>>>>>

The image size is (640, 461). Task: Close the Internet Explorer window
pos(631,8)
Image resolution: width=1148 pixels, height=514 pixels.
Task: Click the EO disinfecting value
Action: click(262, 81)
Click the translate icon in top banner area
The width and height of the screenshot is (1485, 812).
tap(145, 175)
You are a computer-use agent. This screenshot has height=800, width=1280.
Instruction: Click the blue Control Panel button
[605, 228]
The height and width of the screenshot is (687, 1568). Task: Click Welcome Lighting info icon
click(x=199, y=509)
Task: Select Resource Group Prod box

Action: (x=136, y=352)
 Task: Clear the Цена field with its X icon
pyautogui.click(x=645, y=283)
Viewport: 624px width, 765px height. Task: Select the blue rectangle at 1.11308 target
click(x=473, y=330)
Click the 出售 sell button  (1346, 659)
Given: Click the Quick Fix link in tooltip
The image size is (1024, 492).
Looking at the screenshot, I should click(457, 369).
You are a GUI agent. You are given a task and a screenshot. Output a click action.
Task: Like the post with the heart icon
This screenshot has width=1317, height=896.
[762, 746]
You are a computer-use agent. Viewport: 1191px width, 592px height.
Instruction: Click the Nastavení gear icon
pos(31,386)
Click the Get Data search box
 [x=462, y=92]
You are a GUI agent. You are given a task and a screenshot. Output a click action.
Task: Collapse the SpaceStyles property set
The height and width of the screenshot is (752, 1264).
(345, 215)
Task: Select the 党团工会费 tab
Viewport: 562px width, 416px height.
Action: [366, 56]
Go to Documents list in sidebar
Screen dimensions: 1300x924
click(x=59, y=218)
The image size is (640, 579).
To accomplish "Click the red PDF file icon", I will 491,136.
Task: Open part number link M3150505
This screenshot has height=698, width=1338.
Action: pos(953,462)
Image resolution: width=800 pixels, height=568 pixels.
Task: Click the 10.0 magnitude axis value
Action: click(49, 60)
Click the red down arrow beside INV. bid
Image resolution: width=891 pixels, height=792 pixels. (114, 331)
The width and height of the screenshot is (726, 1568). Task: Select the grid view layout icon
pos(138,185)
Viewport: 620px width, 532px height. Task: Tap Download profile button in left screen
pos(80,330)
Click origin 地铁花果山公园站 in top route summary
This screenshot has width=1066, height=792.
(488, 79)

<<<<<

• _AIM OF THE EXERCISE_: Every entry above should be written out again, precisely.

• _RESULT FOR THIS EXERCISE_:
The image size is (640, 461). Task: Close the Internet Explorer window
pos(631,8)
Image resolution: width=1148 pixels, height=514 pixels.
Task: Click the EO disinfecting value
Action: click(262, 81)
Click the translate icon in top banner area
The width and height of the screenshot is (1485, 812).
tap(145, 175)
You are a computer-use agent. This screenshot has height=800, width=1280.
Instruction: Click the blue Control Panel button
[605, 228]
The height and width of the screenshot is (687, 1568). Task: Click Welcome Lighting info icon
click(x=199, y=509)
Task: Select Resource Group Prod box

Action: (x=136, y=352)
 Task: Clear the Цена field with its X icon
pyautogui.click(x=645, y=283)
Viewport: 624px width, 765px height. Task: Select the blue rectangle at 1.11308 target
click(x=473, y=330)
Click the 出售 sell button  (1346, 659)
Given: Click the Quick Fix link in tooltip
The image size is (1024, 492).
Looking at the screenshot, I should click(457, 369).
You are a GUI agent. You are given a task and a screenshot. Output a click action.
Task: Like the post with the heart icon
This screenshot has width=1317, height=896.
[762, 746]
You are a computer-use agent. Viewport: 1191px width, 592px height.
Instruction: Click the Nastavení gear icon
pos(31,386)
Click the Get Data search box
 [x=462, y=92]
You are a GUI agent. You are given a task and a screenshot. Output a click action.
Task: Collapse the SpaceStyles property set
The height and width of the screenshot is (752, 1264).
(345, 215)
Task: Select the 党团工会费 tab
Viewport: 562px width, 416px height.
Action: [366, 56]
Go to Documents list in sidebar
Screen dimensions: 1300x924
click(x=59, y=218)
The image size is (640, 579).
To accomplish "Click the red PDF file icon", I will 491,136.
Task: Open part number link M3150505
This screenshot has height=698, width=1338.
Action: pos(953,462)
Image resolution: width=800 pixels, height=568 pixels.
Task: Click the 10.0 magnitude axis value
Action: click(49, 60)
Click the red down arrow beside INV. bid
Image resolution: width=891 pixels, height=792 pixels. (114, 331)
The width and height of the screenshot is (726, 1568). Task: Select the grid view layout icon
pos(138,185)
Viewport: 620px width, 532px height. Task: Tap Download profile button in left screen
pos(80,330)
Click origin 地铁花果山公园站 in top route summary
This screenshot has width=1066, height=792.
(488, 79)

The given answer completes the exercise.